Haveli

Namak Haraam ki Haveli

By on October 15, 2015

Located in a narrow alley where one is immediately engulfed by coal dust, is a haveli that is known for all the wrong reasons.

A present resident of Namak Haraam Ki Haveli, Ashok Agarwal, tells that Lala Bhawani Mal Khatri was a businessman of the 19th century who often passed secret information from the Mughals to the British and from the British to the Mughals. This betrayal gave him the name of a ‘namak haraam’ (traitor). Locals despised him, and refused to pay him the respect he demanded.

DSC_1139

Ashok Agarwal, one of the present resident of Namak Haram ki haveli

Legend has it that Lala Bhawani Mal Khatri asked the British to issue an order stating that no one should call the former a ‘namak haraam’. The British even issued this order but the locals refused to abide by it, and the name Namak Haraam Ki Haveli stuck through the centuries.

Years later, the haveli was occupied by another family who placed a stone over the gate of the haveli, which read ‘Basal Bhawan, 154 Kucha Ghasi Ram’. However, this man was never the rightful owner of the haveli.

Today, the haveli has been broken down into several shops, and only a small part of the haveli is still used for residential purposes. Unfortunately, not even every shopkeeper in the lane knows that they are situated adjacent to the once grand and infamous haveli.

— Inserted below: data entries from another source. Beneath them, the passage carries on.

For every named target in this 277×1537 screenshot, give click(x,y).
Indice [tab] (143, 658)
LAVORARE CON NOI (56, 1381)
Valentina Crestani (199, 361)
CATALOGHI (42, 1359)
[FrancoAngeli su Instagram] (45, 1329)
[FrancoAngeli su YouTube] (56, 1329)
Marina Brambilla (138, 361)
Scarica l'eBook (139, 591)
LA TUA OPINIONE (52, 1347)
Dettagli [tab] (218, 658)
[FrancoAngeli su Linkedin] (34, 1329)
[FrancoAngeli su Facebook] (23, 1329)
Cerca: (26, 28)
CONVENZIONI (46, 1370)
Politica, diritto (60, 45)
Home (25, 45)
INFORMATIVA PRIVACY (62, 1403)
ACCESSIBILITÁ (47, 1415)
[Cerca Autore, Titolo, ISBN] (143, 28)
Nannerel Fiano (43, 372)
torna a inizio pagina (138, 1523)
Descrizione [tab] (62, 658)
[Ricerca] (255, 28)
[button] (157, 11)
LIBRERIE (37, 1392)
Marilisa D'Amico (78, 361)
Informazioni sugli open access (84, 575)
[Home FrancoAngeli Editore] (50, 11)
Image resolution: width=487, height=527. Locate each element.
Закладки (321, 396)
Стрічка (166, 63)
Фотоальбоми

Cluster of shops which was once a part of Namak Haram ki Haveli

Cluster of shops which was once a part of Namak Haram ki Haveli

There are two entrances that lead to this haveli. One from the side of the Fatehpuri Masjid and other that enters into the Phool Wali Gali (Flower Lane). The residential remains of the haveli are owned by a Govind Prasad Bansal who also has his crockery godown in the complex, which houses about 14 flats on the first floor around an open courtyard. Rumour has it that there used to be a tunnel under this courtyard — which was covered in cement only a few decades ago — that led to the Red Fort. Locals try to prove this point by narrating a story from 1965 when a fire partially engulfed this complex due to which the courtyard, “which was hollow beneath”, sank.

Besides the stone-arched gateway, carvings on the wall and a few wooden doors, little of the original haveli remains intact today. Most of the residential structure has been renovated for the convenience and safety of the inhabitants. Even the kachchi sadak has been converted into a proper road.

DSC_1145

Besides these residential flats, about 60 to 70 rooms of the haveli on the road in front of the residential complex have been converted into shops or godowns, mostly dealing in coal and iron. The original wooden doors of these rooms have been replaced with iron shutters while the wooden ceiling that was fixed in the 19th century still remains untouched — by humans or termite. There is also a baoli (step well) in this part of the haveli but it has been converted into a godown, which is inaccessible to the general public.